GAB rating: Above Average
Game 115: VanguardAlso credited to Tose Co, Vanguard is one of multiple side-scrolling shmups released in 1981, others including Konami’s Scramble and Super Cobra, Universal’s Cosmic Avenger, and most famously Williams’ shmupoids Defender and Stargate.
Of the ones that I’ve played, Vanguard feels the most like Scramble; you have a fuel meter, which is refilled by destroying targets, and also features stage-based level design, each stage with its own terrain style, enemy lineup, and even scrolling direction. One stage, full of stationary targets just sitting there for you to lay waste to, feels very much like it was lifted from a similar stage in Scramble.
In what could be a nod to Super Cobra, Vanguard also allows you to continue when you run out of lives for the price of another coin, but only during the first loop.
I was able to beat the first loop, which culminates in a boss battle (which oddly makes me think of the MCP in TRON), without having to do this.
Everything about this game, however, feels slightly bad. Being able to fire in four directions is a neat innovation, anticipating Robotron (and resembling the otherwise unsimilar Crossfire), but nothing feels quite right. Hitboxes are off, sprites clash, the laser doesn’t feel satisfying to use, diagonal scrolling produces garbage tiles on the edges of the screen, and enemy movement just feels random. The laser gun has a tendency to pass right through enemies if they’re close enough to your ship!
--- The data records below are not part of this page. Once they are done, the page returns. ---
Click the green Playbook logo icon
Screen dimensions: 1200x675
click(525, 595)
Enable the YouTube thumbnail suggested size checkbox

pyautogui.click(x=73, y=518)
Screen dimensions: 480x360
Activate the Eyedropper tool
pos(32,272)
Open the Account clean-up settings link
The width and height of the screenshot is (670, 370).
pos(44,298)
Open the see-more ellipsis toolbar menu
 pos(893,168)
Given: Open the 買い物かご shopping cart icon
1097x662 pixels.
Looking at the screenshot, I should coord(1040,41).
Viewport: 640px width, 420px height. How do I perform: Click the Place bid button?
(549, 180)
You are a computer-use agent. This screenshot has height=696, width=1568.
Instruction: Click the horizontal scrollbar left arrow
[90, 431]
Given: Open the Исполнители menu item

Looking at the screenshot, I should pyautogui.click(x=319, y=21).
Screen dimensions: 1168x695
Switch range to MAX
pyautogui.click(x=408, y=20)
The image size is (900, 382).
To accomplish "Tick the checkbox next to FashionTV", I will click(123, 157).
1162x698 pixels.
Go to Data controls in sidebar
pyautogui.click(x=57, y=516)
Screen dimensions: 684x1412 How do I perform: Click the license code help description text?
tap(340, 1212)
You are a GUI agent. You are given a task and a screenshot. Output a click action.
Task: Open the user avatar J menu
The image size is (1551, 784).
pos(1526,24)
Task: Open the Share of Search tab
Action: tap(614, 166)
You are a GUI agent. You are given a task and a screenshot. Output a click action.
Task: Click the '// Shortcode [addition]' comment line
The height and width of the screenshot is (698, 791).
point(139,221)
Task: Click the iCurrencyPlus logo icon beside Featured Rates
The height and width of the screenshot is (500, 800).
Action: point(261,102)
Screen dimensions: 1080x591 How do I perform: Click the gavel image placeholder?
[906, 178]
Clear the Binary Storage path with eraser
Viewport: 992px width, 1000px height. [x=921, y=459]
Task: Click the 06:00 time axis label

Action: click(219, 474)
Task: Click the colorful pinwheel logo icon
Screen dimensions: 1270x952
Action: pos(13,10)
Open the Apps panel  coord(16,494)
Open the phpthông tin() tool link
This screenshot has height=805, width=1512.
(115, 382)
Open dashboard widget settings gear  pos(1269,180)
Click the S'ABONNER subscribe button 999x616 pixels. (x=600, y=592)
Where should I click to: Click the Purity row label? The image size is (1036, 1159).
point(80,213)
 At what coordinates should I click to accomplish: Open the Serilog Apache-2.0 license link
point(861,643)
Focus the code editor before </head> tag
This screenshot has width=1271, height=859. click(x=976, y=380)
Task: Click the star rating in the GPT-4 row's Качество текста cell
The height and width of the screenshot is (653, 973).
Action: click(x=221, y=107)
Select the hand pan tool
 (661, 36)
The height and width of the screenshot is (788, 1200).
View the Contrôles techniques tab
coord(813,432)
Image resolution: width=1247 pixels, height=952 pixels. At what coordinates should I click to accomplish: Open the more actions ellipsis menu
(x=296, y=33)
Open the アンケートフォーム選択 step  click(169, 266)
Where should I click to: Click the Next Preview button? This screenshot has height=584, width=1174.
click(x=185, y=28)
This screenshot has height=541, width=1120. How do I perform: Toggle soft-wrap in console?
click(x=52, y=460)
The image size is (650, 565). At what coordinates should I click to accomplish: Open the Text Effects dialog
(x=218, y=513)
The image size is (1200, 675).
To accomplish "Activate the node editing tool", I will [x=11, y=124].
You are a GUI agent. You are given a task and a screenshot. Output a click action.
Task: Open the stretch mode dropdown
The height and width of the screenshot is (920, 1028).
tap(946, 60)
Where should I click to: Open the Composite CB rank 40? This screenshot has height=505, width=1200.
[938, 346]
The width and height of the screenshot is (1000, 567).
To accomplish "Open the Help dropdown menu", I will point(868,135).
Fortunately, the game is a bit on the easy side, which mitigates the frustration a lot. The first phase can be completed with an invincibility powerup active for almost the entire duration.
GAB rating: Average
These early games by SNK are all innovative, all a touch easy, and also all kind of janky feeling, looking, sounding, and feeling mechanically worse than their contemporaries. It’s an interesting contrast to the later Neo Geo games that I more associate with the company, which are polished and way ahead of the competition on a technical level, but at their best feel very derivative, and at their most innovative are a bit boring.